TASK MATERIAL>
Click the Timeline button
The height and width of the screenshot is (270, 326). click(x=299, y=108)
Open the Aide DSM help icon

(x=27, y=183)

==

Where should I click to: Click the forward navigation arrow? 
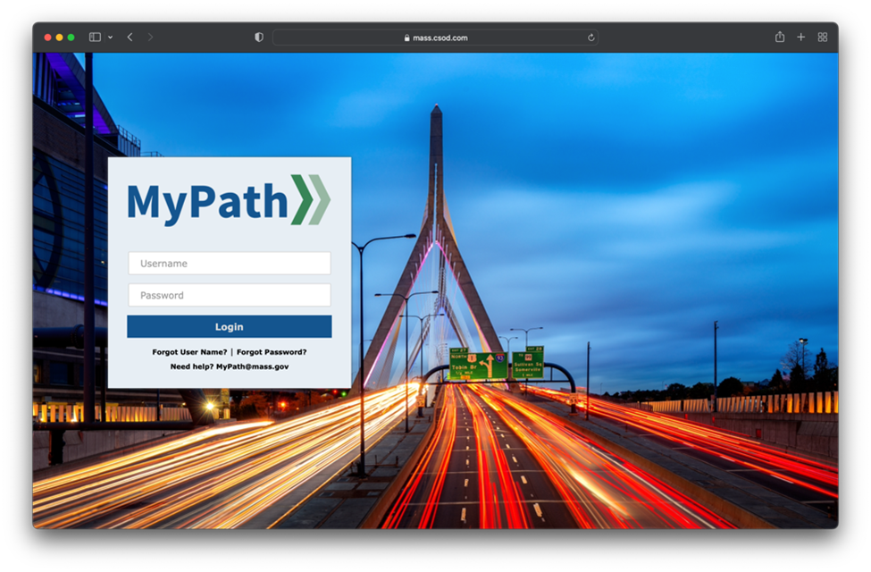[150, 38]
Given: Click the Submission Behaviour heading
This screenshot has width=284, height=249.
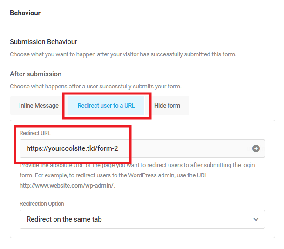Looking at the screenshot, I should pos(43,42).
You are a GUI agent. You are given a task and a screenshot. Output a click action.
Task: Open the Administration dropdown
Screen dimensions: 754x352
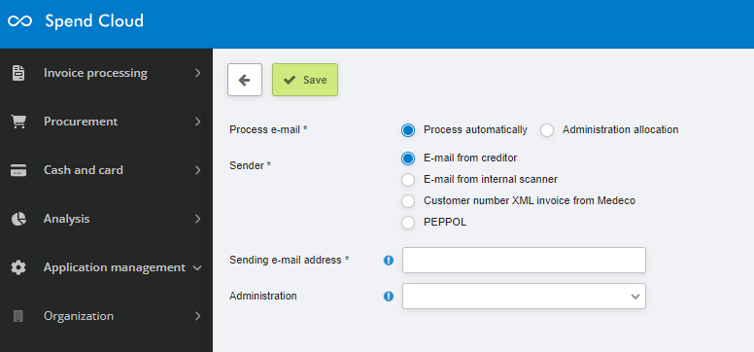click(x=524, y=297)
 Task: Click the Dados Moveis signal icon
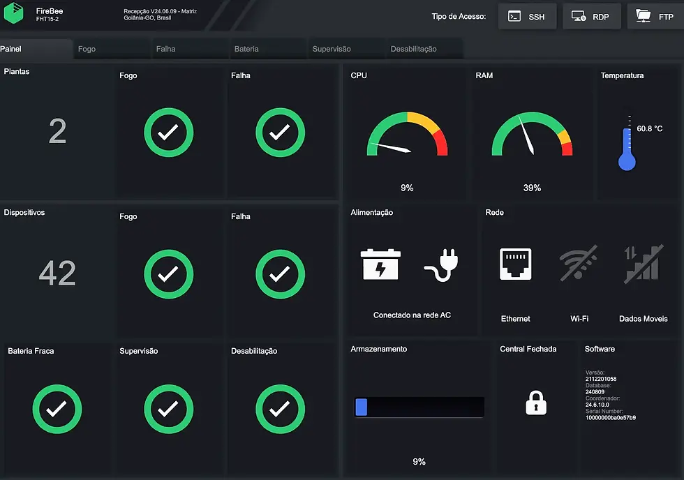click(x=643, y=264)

TASK DIRECTIONS> Copy out the items from the line with "Click the Timeline button" to the line with "(x=27, y=183)", keeping every line the same.

REPLY>
Click the Timeline button
The height and width of the screenshot is (270, 326). click(x=299, y=108)
Open the Aide DSM help icon

(x=27, y=183)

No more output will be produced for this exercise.